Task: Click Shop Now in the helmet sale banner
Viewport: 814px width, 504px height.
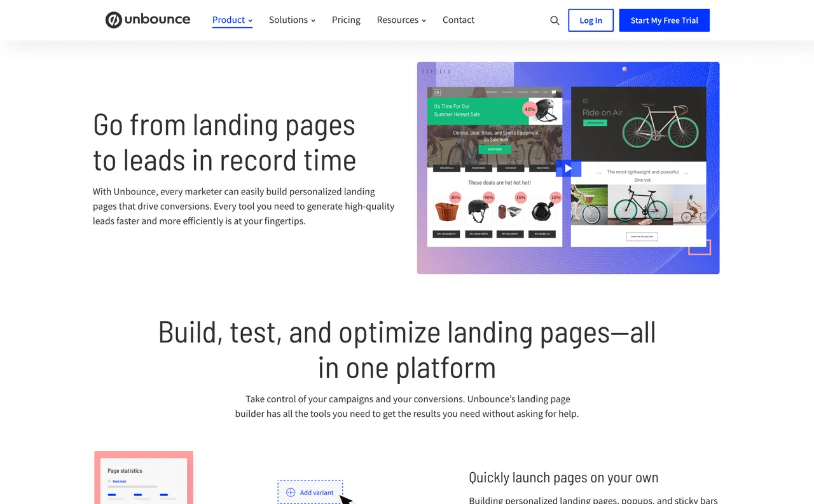Action: point(495,150)
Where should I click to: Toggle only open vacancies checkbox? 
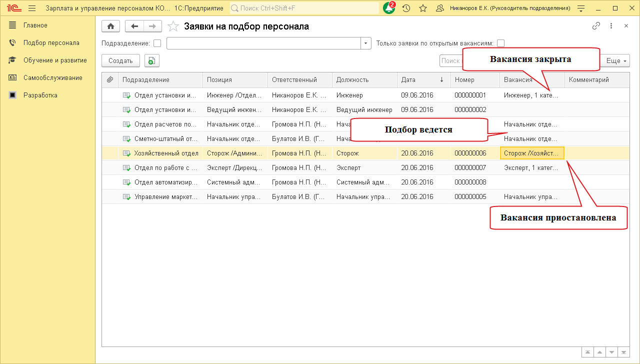coord(501,44)
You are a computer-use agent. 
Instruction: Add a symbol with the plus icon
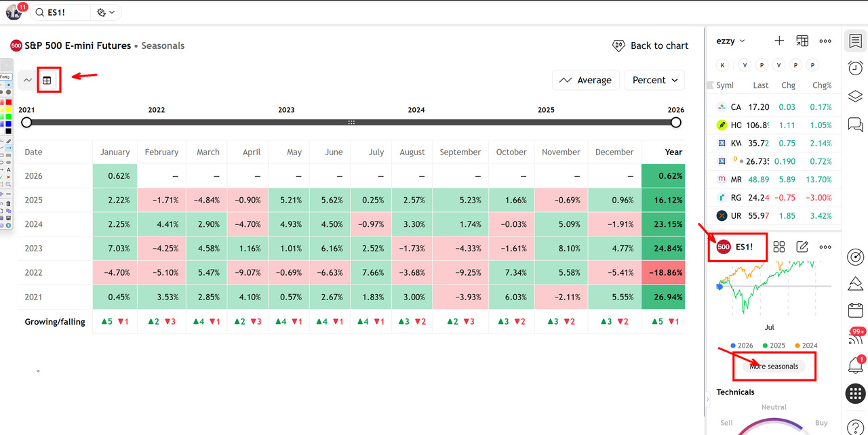click(x=779, y=41)
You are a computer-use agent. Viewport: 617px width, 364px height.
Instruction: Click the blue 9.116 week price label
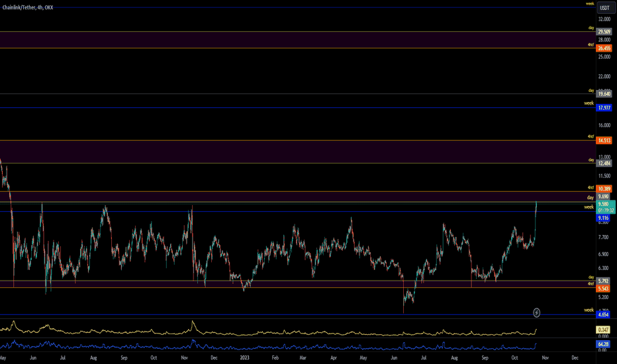click(604, 218)
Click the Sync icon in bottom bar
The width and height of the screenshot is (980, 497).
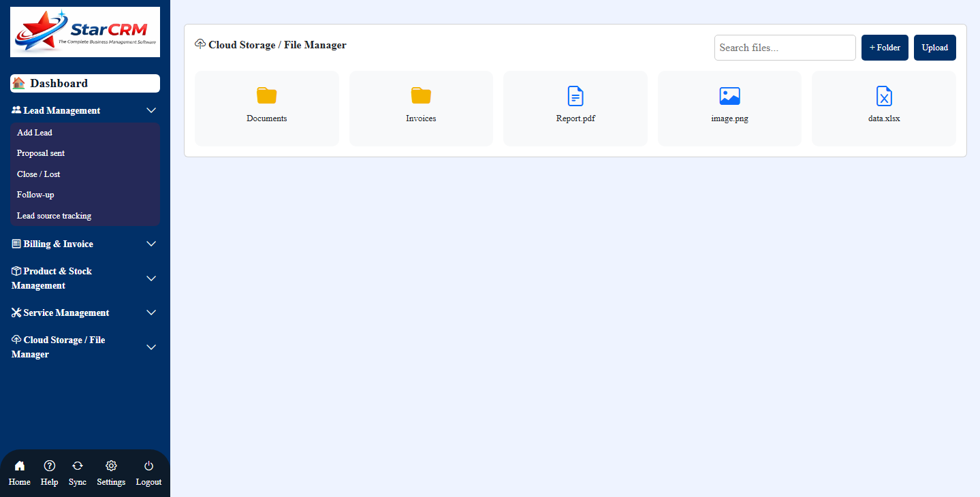coord(77,465)
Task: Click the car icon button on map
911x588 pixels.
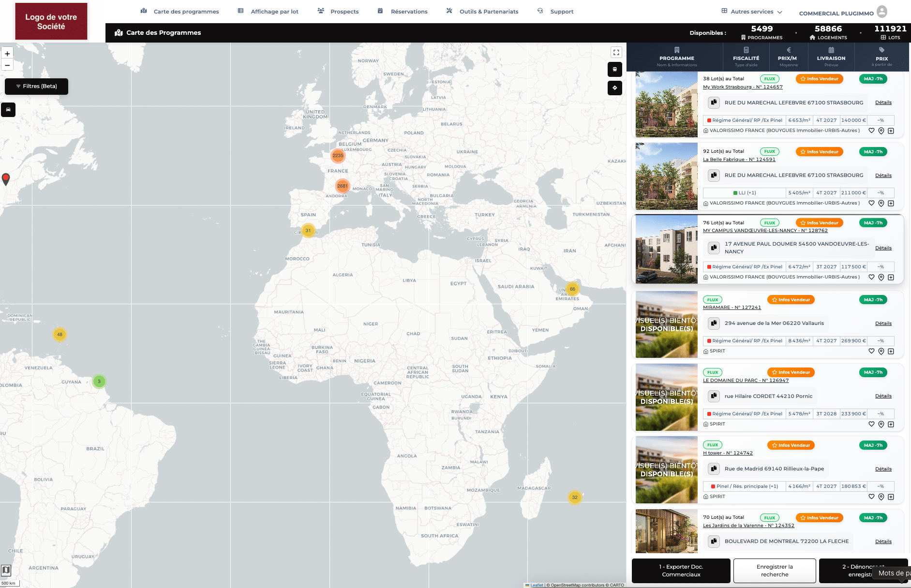Action: point(8,110)
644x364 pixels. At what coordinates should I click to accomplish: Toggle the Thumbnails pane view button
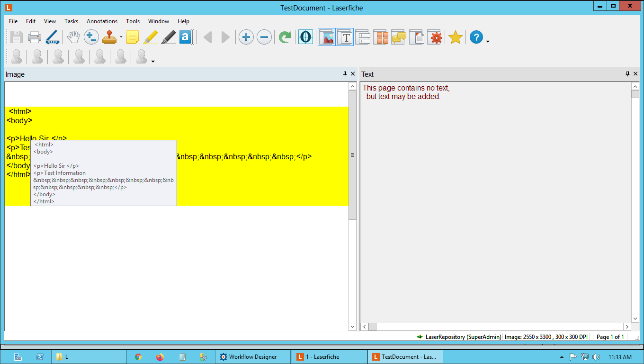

####################

> **Exercise prompt**
Quote everything in the listing above exactly; pictures are the only thing to omit.

> **Exercise output**
Task: Click Shop Now in the helmet sale banner
Viewport: 814px width, 504px height.
Action: point(495,150)
Where should I click to: Toggle only open vacancies checkbox? 
coord(501,44)
You are a computer-use agent. 
Instruction: Add a symbol with the plus icon
click(x=779, y=41)
You are a computer-use agent. Viewport: 617px width, 364px height.
Instruction: Click the blue 9.116 week price label
click(604, 218)
Click the Sync icon in bottom bar
The width and height of the screenshot is (980, 497).
coord(77,465)
Task: Click the car icon button on map
911x588 pixels.
Action: point(8,110)
644x364 pixels. At what coordinates should I click to accomplish: Toggle the Thumbnails pane view button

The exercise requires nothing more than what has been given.